(Items from a data source)

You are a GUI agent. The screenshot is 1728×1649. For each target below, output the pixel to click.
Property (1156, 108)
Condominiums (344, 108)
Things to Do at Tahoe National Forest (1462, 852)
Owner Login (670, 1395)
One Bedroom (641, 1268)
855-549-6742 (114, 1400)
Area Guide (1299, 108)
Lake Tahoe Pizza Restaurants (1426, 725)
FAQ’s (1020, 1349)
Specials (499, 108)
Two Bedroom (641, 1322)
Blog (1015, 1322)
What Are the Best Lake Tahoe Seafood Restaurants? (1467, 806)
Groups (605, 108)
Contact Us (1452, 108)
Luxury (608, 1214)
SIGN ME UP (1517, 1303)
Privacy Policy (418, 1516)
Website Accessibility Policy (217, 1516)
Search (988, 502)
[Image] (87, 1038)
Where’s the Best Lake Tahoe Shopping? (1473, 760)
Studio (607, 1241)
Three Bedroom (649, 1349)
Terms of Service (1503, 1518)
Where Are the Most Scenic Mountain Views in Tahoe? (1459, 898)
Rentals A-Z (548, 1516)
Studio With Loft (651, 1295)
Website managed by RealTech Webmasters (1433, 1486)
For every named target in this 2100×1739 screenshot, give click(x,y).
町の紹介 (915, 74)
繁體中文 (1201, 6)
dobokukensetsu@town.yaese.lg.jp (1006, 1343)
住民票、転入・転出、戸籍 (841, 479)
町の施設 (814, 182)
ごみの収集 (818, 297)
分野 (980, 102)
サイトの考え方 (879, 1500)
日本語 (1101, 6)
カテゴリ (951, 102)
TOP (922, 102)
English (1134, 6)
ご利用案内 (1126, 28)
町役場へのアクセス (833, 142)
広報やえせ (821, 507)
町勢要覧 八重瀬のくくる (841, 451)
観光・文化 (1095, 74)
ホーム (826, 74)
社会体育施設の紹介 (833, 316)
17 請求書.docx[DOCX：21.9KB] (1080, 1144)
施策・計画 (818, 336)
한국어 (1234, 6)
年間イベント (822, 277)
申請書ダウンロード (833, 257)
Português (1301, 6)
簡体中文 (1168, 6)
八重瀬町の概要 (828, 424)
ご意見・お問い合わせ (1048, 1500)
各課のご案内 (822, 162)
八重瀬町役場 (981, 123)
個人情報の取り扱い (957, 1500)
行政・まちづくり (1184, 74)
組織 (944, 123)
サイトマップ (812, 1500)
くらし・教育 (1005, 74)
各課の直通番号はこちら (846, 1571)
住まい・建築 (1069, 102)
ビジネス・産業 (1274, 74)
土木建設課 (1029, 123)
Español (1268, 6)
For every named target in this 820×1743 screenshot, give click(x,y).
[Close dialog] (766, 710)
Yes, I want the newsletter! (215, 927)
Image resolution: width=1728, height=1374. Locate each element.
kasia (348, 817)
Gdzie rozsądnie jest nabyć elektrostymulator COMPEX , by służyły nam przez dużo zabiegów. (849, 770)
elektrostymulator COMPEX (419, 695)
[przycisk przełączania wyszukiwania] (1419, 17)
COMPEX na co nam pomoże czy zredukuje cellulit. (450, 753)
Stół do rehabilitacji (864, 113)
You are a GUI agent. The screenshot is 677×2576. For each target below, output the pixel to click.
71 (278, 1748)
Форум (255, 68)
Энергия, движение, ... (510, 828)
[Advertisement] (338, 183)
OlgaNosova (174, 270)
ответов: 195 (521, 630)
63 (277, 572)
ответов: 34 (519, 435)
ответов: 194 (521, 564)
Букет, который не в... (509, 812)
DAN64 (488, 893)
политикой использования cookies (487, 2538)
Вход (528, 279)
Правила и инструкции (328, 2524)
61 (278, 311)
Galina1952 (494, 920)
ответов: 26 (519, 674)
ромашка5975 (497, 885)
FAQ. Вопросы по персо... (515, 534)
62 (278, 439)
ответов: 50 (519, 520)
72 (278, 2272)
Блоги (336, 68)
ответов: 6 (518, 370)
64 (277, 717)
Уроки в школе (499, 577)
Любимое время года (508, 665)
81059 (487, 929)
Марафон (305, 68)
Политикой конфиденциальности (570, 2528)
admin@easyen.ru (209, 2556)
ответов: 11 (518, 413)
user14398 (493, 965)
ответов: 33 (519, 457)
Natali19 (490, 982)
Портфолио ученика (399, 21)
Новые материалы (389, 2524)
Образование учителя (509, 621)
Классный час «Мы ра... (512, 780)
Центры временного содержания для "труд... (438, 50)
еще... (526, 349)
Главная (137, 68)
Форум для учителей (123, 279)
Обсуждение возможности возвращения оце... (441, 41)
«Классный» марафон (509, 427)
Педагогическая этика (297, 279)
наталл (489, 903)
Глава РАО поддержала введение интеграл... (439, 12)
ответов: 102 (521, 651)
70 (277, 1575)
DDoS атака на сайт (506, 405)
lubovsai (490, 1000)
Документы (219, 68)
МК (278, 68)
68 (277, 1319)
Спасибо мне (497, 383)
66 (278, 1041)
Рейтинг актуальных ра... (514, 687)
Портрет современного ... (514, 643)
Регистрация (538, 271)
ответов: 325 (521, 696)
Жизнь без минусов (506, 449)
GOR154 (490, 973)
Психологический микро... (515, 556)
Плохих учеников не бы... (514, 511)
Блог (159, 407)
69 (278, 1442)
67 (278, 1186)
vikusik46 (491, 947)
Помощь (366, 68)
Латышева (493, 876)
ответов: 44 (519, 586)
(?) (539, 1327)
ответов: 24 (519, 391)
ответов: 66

-- WORK ORDER --
Report every line in the data that holds "output", copying each one.

-- PROBLEM SOLUTION --
You are a GUI agent. The screenshot is 1728×1649. For each target below, output the pixel to click.
You are a GUI agent. The screenshot is 677×2576. For each target below, output the pixel to click.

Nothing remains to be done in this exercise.